A PM ainda não se manifestou oficialmente sobre a operação, e a Secretaria de Segurança Pública do Estado de São Paulo não respondeu aos pedidos de informação. O DCE afirmou que a ação policial foi uma “violenta expulsão” dos estudantes que lutavam por melhores condições na universidade.
Em um comunicado, o DCE criticou a responsabilidade do reitor Aluísio Segurado e de seu chefe de gabinete, Edmilson Dias de Freitas, por ignorarem as reivindicações dos estudantes. O movimento estudantil, que conta com a adesão de 104 cursos, se organizou em turnos para manter a ocupação e realizar atividades culturais.

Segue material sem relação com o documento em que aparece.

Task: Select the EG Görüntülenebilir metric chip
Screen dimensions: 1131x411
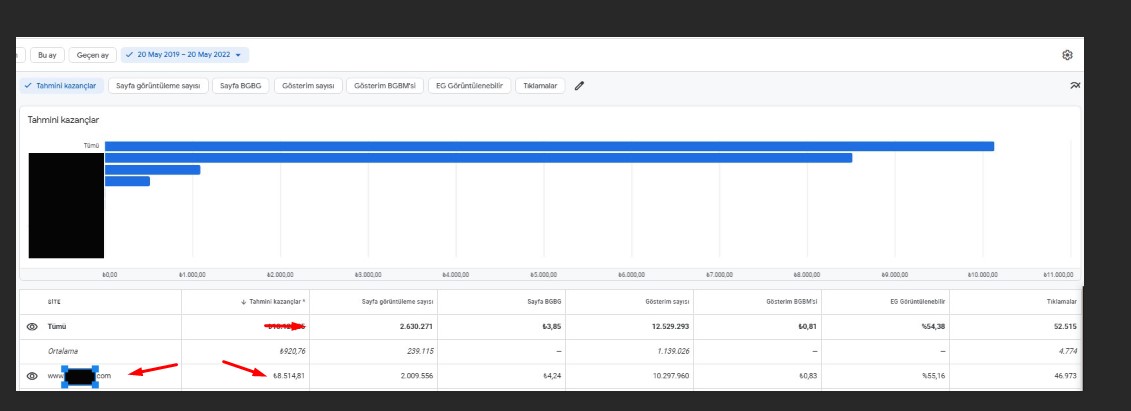Action: pos(470,86)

A greve foi aprovada em 14 de abril, inicialmente em apoio a uma mobilização de servidores que também protestavam contra uma gratificação exclusiva para professores. Enquanto os servidores conseguiram avanços e encerraram sua paralisação, os estudantes decidiram manter a greve focando em suas próprias demandas.

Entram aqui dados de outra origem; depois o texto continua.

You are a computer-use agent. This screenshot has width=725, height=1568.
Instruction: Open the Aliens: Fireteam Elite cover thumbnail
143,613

A principal reivindicação é o reajuste do Programa de Apoio à Permanência e Formação Estudantil (PAPFE), que atualmente oferece benefícios entre R$ 335 e R$ 885. A proposta da USP para o reajuste, que se baseia no índice IPC-FIPE, foi considerada insuficiente pelos estudantes, que exigem um aumento para R$ 1.804, equivalente ao salário mínimo paulista.
Os estudantes também criticam a gestão do restaurante universitário, a moradia estudantil e a situação do Hospital Universitário, que, segundo os manifestantes, perdeu cerca de 30% de seu quadro de funcionários na última década. A reitoria havia realizado três rodadas de negociação, mas decidiu encerrar as conversas após a rejeição da proposta apresentada.
A repressão à ocupação gerou indignação entre os estudantes e a comunidade universitária. O DCE enfatizou que a ação da polícia não apenas feriu fisicamente os estudantes, mas também simbolizou a violência contra aqueles que buscam melhorias nas condições de ensino e permanência na universidade.
Os estudantes continuam mobilizados e afirmam que a luta por melhores condições não terminará com a desocupação. Eles pretendem manter a pressão sobre a reitoria para que suas demandas sejam atendidas.